Archive for the ‘Clojure Coding’ Category

Changing the Topology to Get Stability (cont.)

Friday, October 17th, 2014

Storm Logo

I have been working one the re-configuration of the experimental analysis topology to try and get stability, and it's been a lot more difficult than I had expected. What I'm getting looks a lot like this:

Instability

and that's no good.

Sadly, the problem is not at all easy to solve. What I'm seeing when I dig into the Capacity numbers for the bolts are that there's only one of the 300+ bolts that has a capacity number that exceeds 1.000 - and then by a lot. But all the others are less than 0.200 - well under control. So why?

I've looked at logs, I've looked at the logs - nothing... I've looked at the tuples moving through the bolts, and interestingly, found that many of them just aren't moving any tuples. Why? no clue, but it's easy enough to scale it back to me a more efficient topology.

What I've come away with is the idea that might be the different way we're dealing with the data. So this weekend, if I have time, I'll dig in and see what I can do to make this more even between the two. It's not obvious, but then - that's 0.9.0.1 software.
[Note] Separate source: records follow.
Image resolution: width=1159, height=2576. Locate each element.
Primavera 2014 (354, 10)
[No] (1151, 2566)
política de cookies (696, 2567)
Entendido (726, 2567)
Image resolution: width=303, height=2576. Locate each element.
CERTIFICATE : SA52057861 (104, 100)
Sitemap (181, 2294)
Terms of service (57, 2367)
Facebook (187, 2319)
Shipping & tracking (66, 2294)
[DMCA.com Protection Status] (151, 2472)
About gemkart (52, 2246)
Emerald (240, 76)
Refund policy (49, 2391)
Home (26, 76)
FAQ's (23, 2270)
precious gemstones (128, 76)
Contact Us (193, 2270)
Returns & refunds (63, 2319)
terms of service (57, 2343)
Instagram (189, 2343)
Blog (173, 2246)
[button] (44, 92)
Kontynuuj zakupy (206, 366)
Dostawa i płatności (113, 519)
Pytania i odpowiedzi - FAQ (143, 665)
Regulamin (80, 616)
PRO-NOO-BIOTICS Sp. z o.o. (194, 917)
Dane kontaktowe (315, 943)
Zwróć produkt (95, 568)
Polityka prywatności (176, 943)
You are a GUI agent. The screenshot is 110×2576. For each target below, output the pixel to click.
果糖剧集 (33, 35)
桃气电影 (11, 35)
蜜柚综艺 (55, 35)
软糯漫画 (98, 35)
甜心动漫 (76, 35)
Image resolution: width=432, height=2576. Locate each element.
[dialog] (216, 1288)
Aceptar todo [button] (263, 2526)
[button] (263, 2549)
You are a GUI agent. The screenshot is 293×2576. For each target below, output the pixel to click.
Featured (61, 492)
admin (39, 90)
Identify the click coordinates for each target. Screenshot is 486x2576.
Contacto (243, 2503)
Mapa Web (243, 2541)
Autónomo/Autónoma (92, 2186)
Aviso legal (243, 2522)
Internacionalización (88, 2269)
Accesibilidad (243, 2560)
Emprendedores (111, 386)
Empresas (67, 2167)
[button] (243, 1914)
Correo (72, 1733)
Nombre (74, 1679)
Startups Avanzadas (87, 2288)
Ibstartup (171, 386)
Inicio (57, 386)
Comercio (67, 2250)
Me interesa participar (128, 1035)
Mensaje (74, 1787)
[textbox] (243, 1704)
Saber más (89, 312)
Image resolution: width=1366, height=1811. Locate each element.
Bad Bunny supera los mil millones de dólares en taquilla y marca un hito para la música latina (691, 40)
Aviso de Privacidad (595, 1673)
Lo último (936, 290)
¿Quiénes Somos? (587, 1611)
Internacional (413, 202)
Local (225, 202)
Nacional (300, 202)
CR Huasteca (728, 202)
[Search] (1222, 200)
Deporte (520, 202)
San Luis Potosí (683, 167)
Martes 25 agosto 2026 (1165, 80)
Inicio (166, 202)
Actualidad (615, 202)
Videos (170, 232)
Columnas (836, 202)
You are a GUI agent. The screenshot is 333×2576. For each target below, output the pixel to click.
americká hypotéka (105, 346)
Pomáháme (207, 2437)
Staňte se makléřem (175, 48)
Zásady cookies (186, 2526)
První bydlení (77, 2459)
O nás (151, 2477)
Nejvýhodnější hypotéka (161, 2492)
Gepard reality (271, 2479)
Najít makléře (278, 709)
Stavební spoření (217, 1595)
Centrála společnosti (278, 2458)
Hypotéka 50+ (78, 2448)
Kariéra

Changing the Topology to Get Stability

Thursday, October 16th, 2014

Storm Logo

OK... it turns out that I needed to change my topology in order to get stability, and it's only taken me a day (or so) to find this out. It's been a really draining day, but I've learned that there is a lot more about Storm that I don't know - than that which I do.

Switching from having one bolt that calls two functions to two bolts each calling one function - should certainly have a lot more communication overhead. Interestingly, it's how I regained stability. The lesson I've learned - Make bolts as small and purposeful as possible.

Amazing...

Re-Tuning Experiment Topology

Wednesday, October 15th, 2014

Finch Experiments

Anytime you add a significant workload to a storm cluster, you really need to re-balance it. This means looking at the work each bolt does, making sure there is the proper balance between the bolts at each phase of the processing, and then that there are enough workers to handle the cumulative throughput. It's not a trivial job, but it's a lot of experimentation and then looking for patterns and zeroing in on the solution.

That's what I've been doing for several hours, and I'm no where near done. It's getting closer, and I think I have the problem isolated, and it's very odd. Basically, there are a few bolt instances - say 4 out of 160 - that are above 1.0 - the rest are at least a factor of ten less. This is my problem. Something is causing these few bolts to take too long, and then that skews the metric for all the instances of that bolt.

Refactoring Analytics for Multi-Mode Design (cont,)

Wednesday, October 15th, 2014

Finch Experiments

This morning I finished up the deployment of the code to UAT and then set about updating the docs in the GitHub/E repo for all the changes. This wasn't all that hard as most of it was already there, but I needed to make sure that I had the docs match the code in the server.clj namespace, and then the big job of adding the docs for the different attribution schemes.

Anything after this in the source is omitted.